Seaweed farmers brace for dry spell
Ehda M. Dagooc (The Freeman) - April 4, 2019 - 12:00am

CEBU, Philippines —  The onset of the dry spell season may affect the performance of the seaweed industry in the Philippines, but players are confident that farmers can overcome this challenging weather.

Seaweed Industry Association of the Philippines (SIAP) chairman Maximo Ricohermoso made this assurance following the reported P28 million estimated losses in seaweed farms in northern Cebu due to El Niño.

In an interview with Ricohermoso yesterday, he said that seaweed farmers in the Philippines particularly are already used to the unpredictable weather conditions, including extreme hot weather.

The dry-spell he said may affect the quality of seaweed produced, but farmers have already figured out long before how to counter the effect of mild-drought.

About 300 hectares of seaweed farm in northern Cebu, specifically in the town of Bantayan, reported a combined damage of about P28 million brought about by the mild El Niño.

The Cebu Provincial Agriculturist Roldan Saragena reported early this week that these seaweed farms are affected by ice-ice disease, a seaweed disease caused by changes in salinity, ocean temperature and light temperature.

Ricohermoso is confident that farmers can cope with the crisis, reiterating that this kind of minor calamity is part of a seaweed farming cycle.

Meanwhile, the seaweed demand from the world market continues to climb, pushing prices to stabilize.

“The demand now is good, as well as the price,” Ricohermoso said indicating the good prospects of seaweed business.

To help the farmers recover their losses, the Provincial Government announced to release P25 million from its quick response fund as initial response to the needs of those affected by the dry spell.

In an earlier report, Saragena said the planting materials will only be released after El Niño has passed.
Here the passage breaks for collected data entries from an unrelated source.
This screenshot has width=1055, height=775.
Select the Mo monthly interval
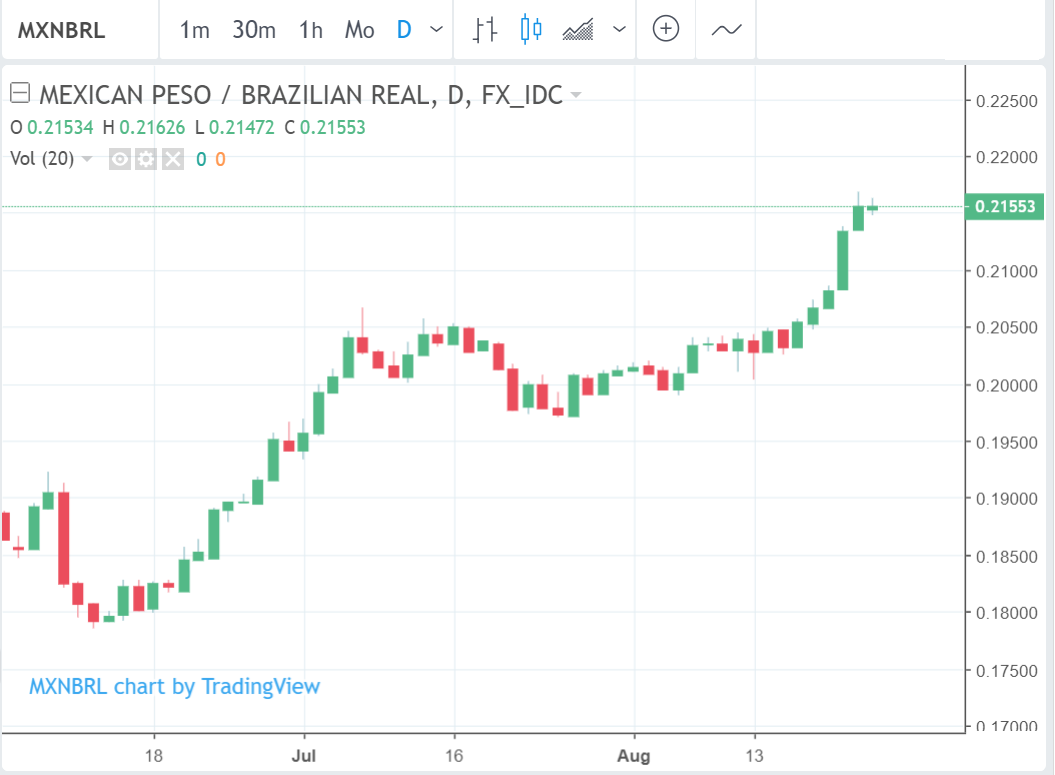359,30
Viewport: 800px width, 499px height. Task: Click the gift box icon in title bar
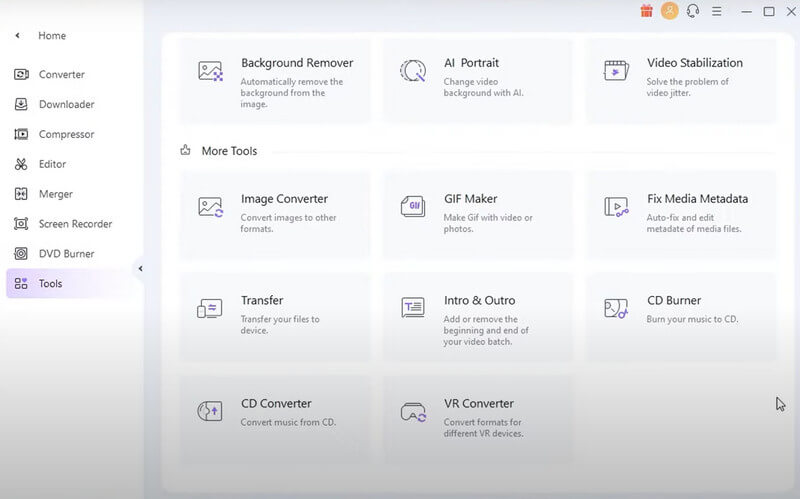[646, 11]
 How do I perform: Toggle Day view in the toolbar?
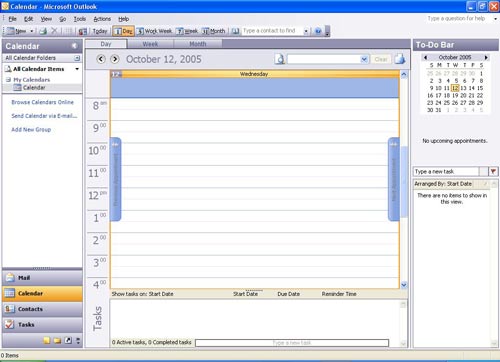(123, 31)
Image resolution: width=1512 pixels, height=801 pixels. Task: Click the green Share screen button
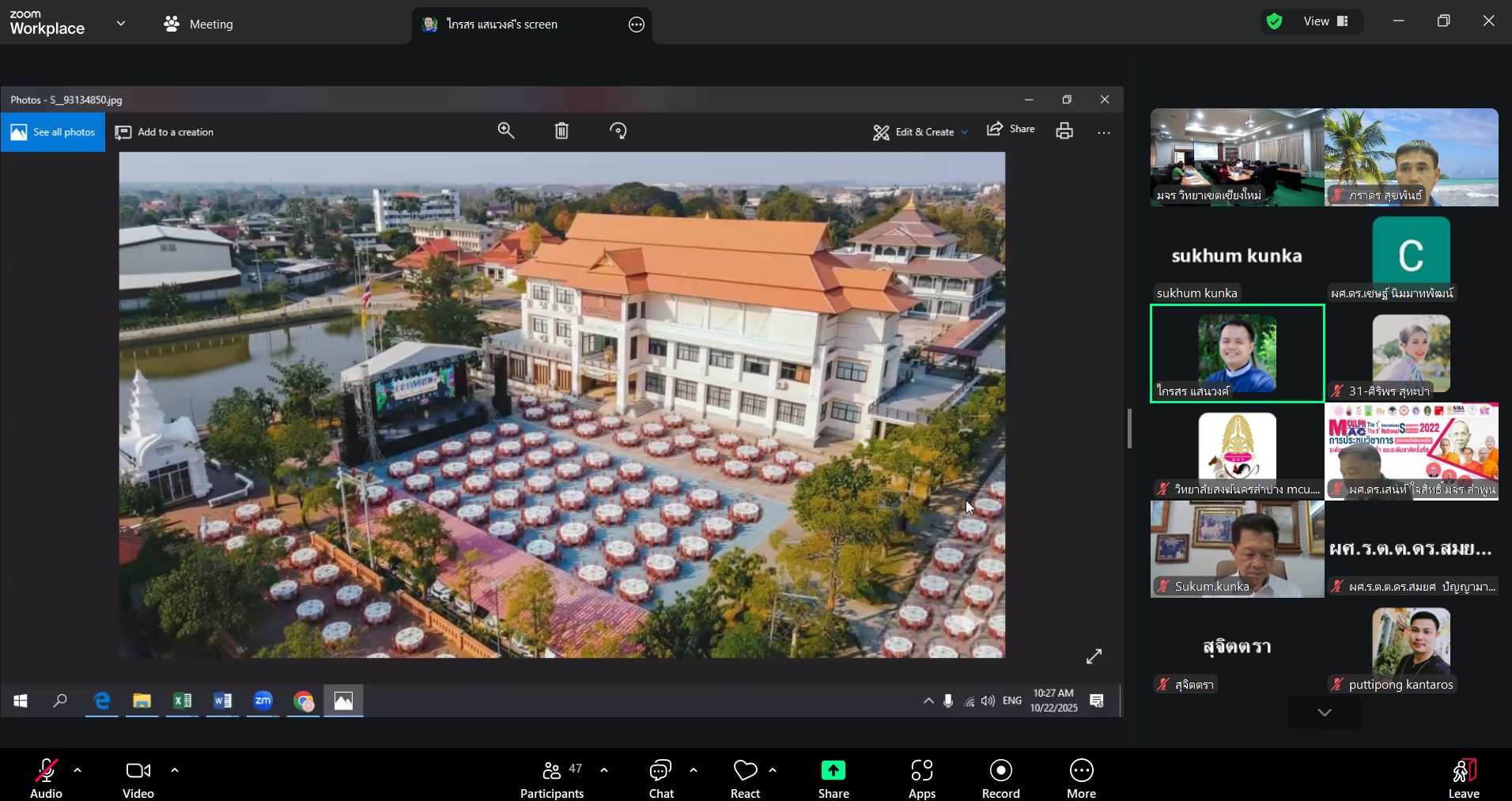pos(833,779)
If given now, the seaweed would only rot.

Affected seaweed farmers can also avail themselves of the “cash-for-work (and) food-for-work” programs of Capitol.

The demand for refined and semi-refined carrageenan has phenomenally grown in recent years, added Ricohermoso.

Industry players attribute advances in food science technology and health consciousness against high fat and cholesterol that made carrageenan more competitive as a fat replacement food additive.

The industrial uses of carrageenan also include medical syrups and antibiotics, as well as gel form air fresheners. It is also found effective as a creaming and thickening material in automobile carpeting, foam cushions and even for electric insulation.